My Rolex was fine. I sent it in for a routine service. 12 months later moisture appeared under the crystal. They repaired it under the 12month repair warranty. Another 12 months and I noticed that the dial moved when I would set it - broken case screws - again repaired under warranty. Another 12 months the watch stopped - I was told it looked like the movement had been nuked. After some discussion with the dept head at Rolex NYC, they agreed to repair it. BTW, we were just about on a first name basis by this time. They also agreed to putting on a new clasp, as the Rolex emblem had been polished off the old one, the agreed to a new dial (with color change), offered me 20% off on a watch for my wife and gave me a FOUR year warranty on the repaired watch. Of course the watch has been fine since. I also now belong to the school of thought that says " if it ain't broke don't fix it".



My Breitlng CWSLE had issue with the date change after 3 visits to BUSA they agreed to a new movement.


----------



## little big feather (Mar 6, 2013)

I'm on my second GMT. My first I purchased in'69 and it went thru Nam and 20+ years of everything you can imagine, I even used it as
my dive watch. I would still have it,if my son hadn't lost it.
I've had my Cockpit for a couple of years now along with my GMT IIc, the Breitling is a very comfortable watch and accurate. But it is
not my GMT...I don't follow golf,tennis,racing or any of that crap where all these ads people keep talking about....So I'm not influenced 
by any of that....But my Rolex, for reasons unexplained, is better than my Breitling...Maybe the fit...I like the B's bracelet better, but
the Rolex feels better on....IMHO....I will always own a Rolex and the Breitling too, I think.


----------



## Watchbreath (Feb 12, 2006)

So, Lange has even a shorter 'history'.


natesen said:


> Breitlings "history" neglects to mention that the current company has nothing really in common with the original company due to a financially failing breitling being sold off for the name around 1980. Yes, the name continued on, but the modern breitling company which produces the current watches has really only been around for 30 years or so. That doesn't take away from the beautiful watches they put out now, but their history story leaves out a few important details along the way.
> 
> Sent from my XT907 using Tapatalk 2


----------



## Jrsnow (Jun 18, 2013)

little big feather said:


> If you boys want to compare Rolex vs. Breitling...As you like to do so much...Then step up to the bar and bring *your* Rolex and
> *your* Breitling.....Don't be a Drugstore Cowboy(one who talks the talk but can't walk the walk) I have both....I know.


That's what I was doing.


----------



## natesen (Mar 6, 2012)

Watchbreath said:


> So, Lange has even a shorter 'history'.

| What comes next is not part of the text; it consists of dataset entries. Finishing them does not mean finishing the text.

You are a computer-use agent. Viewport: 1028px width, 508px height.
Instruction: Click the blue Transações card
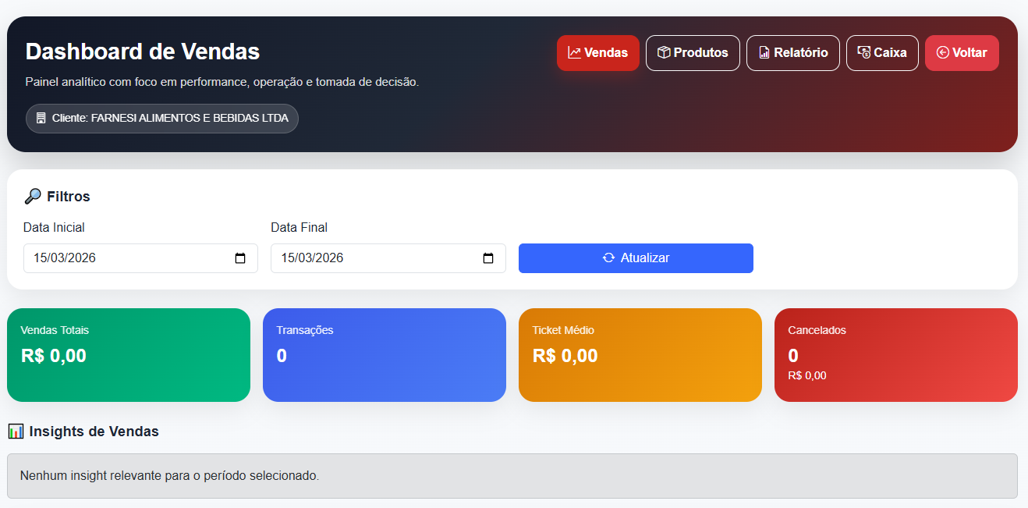385,355
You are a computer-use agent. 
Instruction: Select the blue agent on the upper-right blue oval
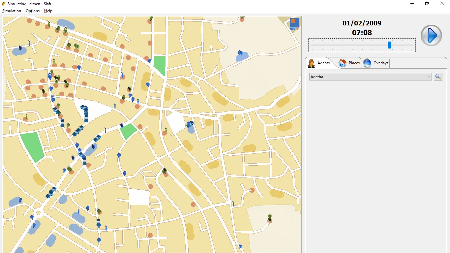(x=240, y=53)
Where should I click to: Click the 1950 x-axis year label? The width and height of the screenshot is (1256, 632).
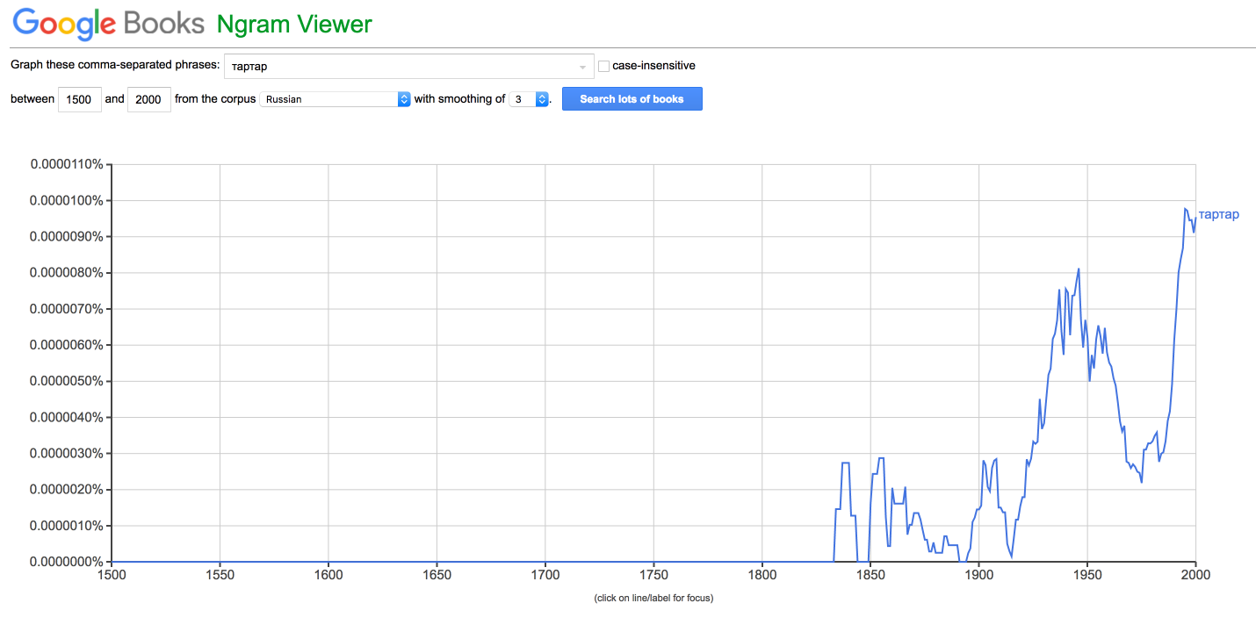(1087, 575)
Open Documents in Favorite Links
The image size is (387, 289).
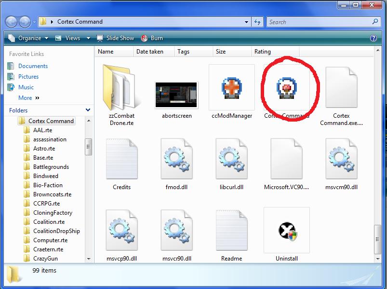pyautogui.click(x=33, y=66)
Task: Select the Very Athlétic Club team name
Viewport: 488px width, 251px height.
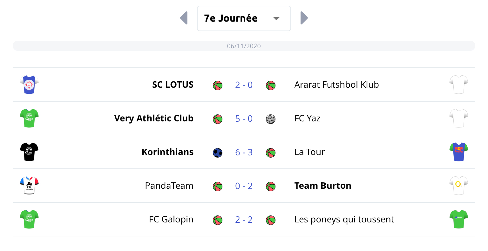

My point was only that history is irrelevant. Breitling claims this long history and I was suggesting that the history they claim is irrelevant. Lange and GO are two great examples of little history with great quality.

Sent from my XT907 using Tapatalk 2


----------



## little big feather (Mar 6, 2013)

Jrsnow said:


> That's what I was doing.


And you did a very good job.
I like the DJ too.


----------



## philskywalker (May 28, 2009)

I have a few Breits and one Rollie, and I wear the Breits all the time and the Rollie almost never so....


----------



## Brizzybrad (Jul 16, 2011)

I own breitlings because I can spot a fake B relatively easily. Way too many Fake Rolex watches out there, many so good I couldn't tell them apart from the real thing. I mean seriously, everyone I see has a Rolex, half are probably fakes.


----------



## Watchbreath (Feb 12, 2006)

Those who have a little swagger in their step are probably wearing the fake, 'hey look at me'.


Brizzybrad said:


> I own breitlings because I can spot a fake B relatively easily. Way too many Fake Rolex watches out there, many so good I couldn't tell them apart from the real thing. I mean seriously, everyone I see has a Rolex, half are probably fakes.


----------



## fastward (Aug 6, 2010)

As for resale, Rolex would have the edge.


----------



## Mother Theresa (Aug 23, 2012)

I have two Breitlings, would never get a Rolex for the reasons stated above, but am now being drawn into the world of IWC as a somewhat left-field but very elegant thing to have on my wrist. Saving up for a second one of those, possibly at the expense of one of the B's.


----------



## Bouldy (Apr 17, 2013)

I've owned a Rolex Sub wore it every day for around three years and to be fair it was very well built, kept perfect time, was very comfortable and when i sold it got more than i paid so all in all very good, so i don't feel the money issue is a problem........ however a little boring and understated (which some people prefer) I much prefer the Breitling range and the model choices, I've owned many models over the years but now have a small collection of Breitlings and one omega, I wear them all (not at the same time though ) and non are as comfortable as the Rolex was, but I've been a devout Breitling fan for years, for reasons I cant quite put my finger one...... saying that if money was no object and i could keep my current collection, I'd add the Green Sub 16610LV tomorrow.....


----------



## BigAl085 (Nov 9, 2011)

md101010 said:


> Hello Breitling Fanatics!
> 
> So I recently just purchased a Breitling Avenger Seawolf which I love so much. It is the best watch I have ever owned. I was debating to purchase a Rolex Sea Dweller or the Breiliting and in the end I decided on the Breitling partly due to price. So my first question is, if you take a Breitling(my model) and compare the quality(ect) to a Rolex, what are the main differences?
> 
> ...


So you were considering a Rolex but now that you've purchased a Breitling, Rolex buyers are "crazy/out-of-their-mind"? Hmm. Regarding the movements, you wisely notice that Rolex makes their movements in-house...I think you might be on to something...maybe it even partially explains Patek pricing.

Congratulations on your new Breitling but don't insult Rolex buyers just because you don't see the value in the brand.


----------



## SnapIT (Apr 29, 2005)

Ok, before this thread goes into a bi-polar rant I will draw it to a close. Besides, we all know there is no bridge long enough to cross this canyon.


----------



## SCD (May 4, 2009)

For sanity, there's Casio. For insanity, there's all these other fun products, like Breitling and Rolex.


----------